Aim of the task
Copy the material below verbatim, beginning at the line that contains "Open the langchain" and stopping after the line that contains "Looking at the screenshot, I should pos(229,229).".

"""

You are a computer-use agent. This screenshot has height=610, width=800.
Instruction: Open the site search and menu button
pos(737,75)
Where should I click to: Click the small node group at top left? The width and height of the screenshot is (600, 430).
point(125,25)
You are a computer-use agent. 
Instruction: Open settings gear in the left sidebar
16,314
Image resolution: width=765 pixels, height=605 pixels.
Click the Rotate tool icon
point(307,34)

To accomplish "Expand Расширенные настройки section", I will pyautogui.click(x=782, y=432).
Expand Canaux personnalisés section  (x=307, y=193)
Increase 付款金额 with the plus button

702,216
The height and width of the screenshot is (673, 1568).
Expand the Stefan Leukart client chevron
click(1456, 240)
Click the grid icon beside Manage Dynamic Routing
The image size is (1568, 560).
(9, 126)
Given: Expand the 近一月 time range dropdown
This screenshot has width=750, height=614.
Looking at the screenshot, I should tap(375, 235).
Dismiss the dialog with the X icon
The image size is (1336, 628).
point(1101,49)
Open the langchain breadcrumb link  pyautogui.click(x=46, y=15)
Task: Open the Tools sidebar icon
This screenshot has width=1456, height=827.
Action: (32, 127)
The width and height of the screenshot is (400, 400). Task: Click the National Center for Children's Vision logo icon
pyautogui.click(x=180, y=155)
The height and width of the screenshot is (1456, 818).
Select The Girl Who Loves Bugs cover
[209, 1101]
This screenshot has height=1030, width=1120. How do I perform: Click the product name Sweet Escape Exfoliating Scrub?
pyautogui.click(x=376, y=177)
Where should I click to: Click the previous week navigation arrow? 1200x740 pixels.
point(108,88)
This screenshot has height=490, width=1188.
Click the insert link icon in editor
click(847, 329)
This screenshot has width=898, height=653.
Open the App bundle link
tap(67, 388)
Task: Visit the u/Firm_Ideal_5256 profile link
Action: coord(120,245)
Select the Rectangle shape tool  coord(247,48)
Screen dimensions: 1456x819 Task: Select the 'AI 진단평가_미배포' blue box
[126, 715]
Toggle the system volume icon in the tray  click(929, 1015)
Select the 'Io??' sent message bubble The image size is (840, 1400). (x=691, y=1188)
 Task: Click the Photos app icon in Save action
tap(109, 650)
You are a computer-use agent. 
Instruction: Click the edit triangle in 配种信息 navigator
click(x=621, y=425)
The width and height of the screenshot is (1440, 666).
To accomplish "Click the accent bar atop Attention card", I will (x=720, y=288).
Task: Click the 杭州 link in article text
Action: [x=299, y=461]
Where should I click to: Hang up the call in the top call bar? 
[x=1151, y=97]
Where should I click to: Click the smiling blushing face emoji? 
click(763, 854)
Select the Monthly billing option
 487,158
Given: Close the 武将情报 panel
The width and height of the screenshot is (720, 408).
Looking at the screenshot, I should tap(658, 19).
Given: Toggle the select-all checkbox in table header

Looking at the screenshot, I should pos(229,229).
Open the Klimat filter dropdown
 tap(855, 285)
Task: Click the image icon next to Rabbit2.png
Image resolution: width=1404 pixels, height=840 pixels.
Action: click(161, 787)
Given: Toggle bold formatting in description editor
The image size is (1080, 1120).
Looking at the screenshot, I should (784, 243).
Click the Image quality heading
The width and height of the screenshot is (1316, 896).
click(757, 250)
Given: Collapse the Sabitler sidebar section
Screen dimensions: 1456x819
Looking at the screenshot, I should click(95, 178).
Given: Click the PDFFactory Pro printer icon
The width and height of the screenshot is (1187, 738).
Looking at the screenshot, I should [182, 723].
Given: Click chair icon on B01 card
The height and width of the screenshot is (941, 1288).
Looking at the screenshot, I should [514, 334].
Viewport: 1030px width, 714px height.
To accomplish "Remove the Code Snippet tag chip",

"""

Exercise answer
Open the langchain breadcrumb link  pyautogui.click(x=46, y=15)
Task: Open the Tools sidebar icon
This screenshot has width=1456, height=827.
Action: (32, 127)
The width and height of the screenshot is (400, 400). Task: Click the National Center for Children's Vision logo icon
pyautogui.click(x=180, y=155)
The height and width of the screenshot is (1456, 818).
Select The Girl Who Loves Bugs cover
[209, 1101]
This screenshot has height=1030, width=1120. How do I perform: Click the product name Sweet Escape Exfoliating Scrub?
pyautogui.click(x=376, y=177)
Where should I click to: Click the previous week navigation arrow? 1200x740 pixels.
point(108,88)
This screenshot has height=490, width=1188.
Click the insert link icon in editor
click(847, 329)
This screenshot has width=898, height=653.
Open the App bundle link
tap(67, 388)
Task: Visit the u/Firm_Ideal_5256 profile link
Action: coord(120,245)
Select the Rectangle shape tool  coord(247,48)
Screen dimensions: 1456x819 Task: Select the 'AI 진단평가_미배포' blue box
[126, 715]
Toggle the system volume icon in the tray  click(929, 1015)
Select the 'Io??' sent message bubble The image size is (840, 1400). (x=691, y=1188)
 Task: Click the Photos app icon in Save action
tap(109, 650)
You are a computer-use agent. 
Instruction: Click the edit triangle in 配种信息 navigator
click(x=621, y=425)
The width and height of the screenshot is (1440, 666).
To accomplish "Click the accent bar atop Attention card", I will (x=720, y=288).
Task: Click the 杭州 link in article text
Action: [x=299, y=461]
Where should I click to: Hang up the call in the top call bar? 
[x=1151, y=97]
Where should I click to: Click the smiling blushing face emoji? 
click(763, 854)
Select the Monthly billing option
 487,158
Given: Close the 武将情报 panel
The width and height of the screenshot is (720, 408).
Looking at the screenshot, I should tap(658, 19).
Given: Toggle the select-all checkbox in table header

Looking at the screenshot, I should pos(229,229).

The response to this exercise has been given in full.